### Task details
Each line from the one that has "About Us (88, 843)" through the end of the entries below must be written out exactly; leave out all other lines.

### Extracted data
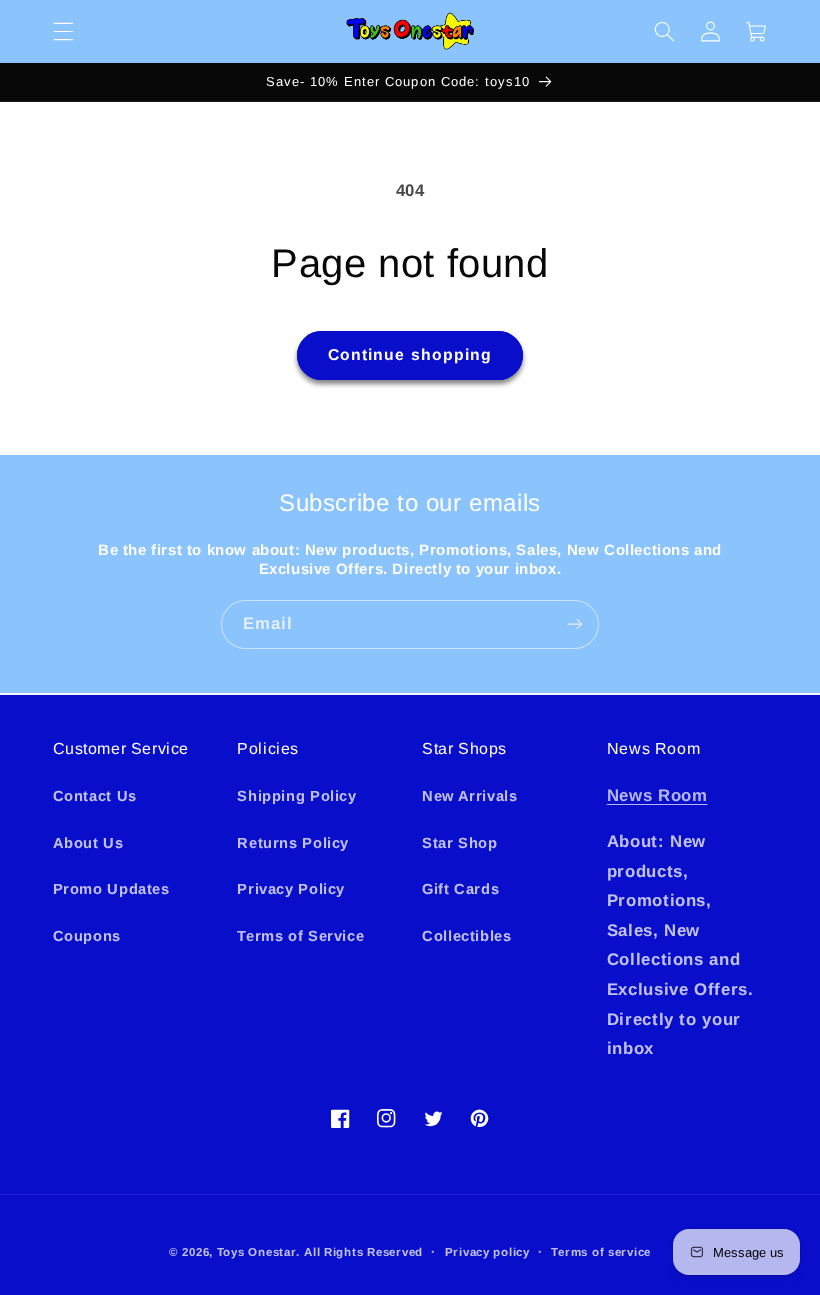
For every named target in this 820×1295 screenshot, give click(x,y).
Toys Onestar (256, 1252)
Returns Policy (293, 843)
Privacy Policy (291, 889)
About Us (88, 843)
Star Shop (460, 843)
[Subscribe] (575, 624)
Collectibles (467, 936)
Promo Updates (111, 889)
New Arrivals (470, 796)
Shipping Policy (296, 796)
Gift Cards (460, 889)
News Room (657, 795)
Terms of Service (300, 936)
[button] (63, 31)
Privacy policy (487, 1252)
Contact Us (95, 796)
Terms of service (601, 1252)
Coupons (87, 936)
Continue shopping (410, 354)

### Exercise solution
About Us (88, 843)
Star Shop (460, 843)
[Subscribe] (575, 624)
Collectibles (467, 936)
Promo Updates (111, 889)
New Arrivals (470, 796)
Shipping Policy (296, 796)
Gift Cards (460, 889)
News Room (657, 795)
Terms of Service (300, 936)
[button] (63, 31)
Privacy policy (487, 1252)
Contact Us (95, 796)
Terms of service (601, 1252)
Coupons (87, 936)
Continue shopping (410, 354)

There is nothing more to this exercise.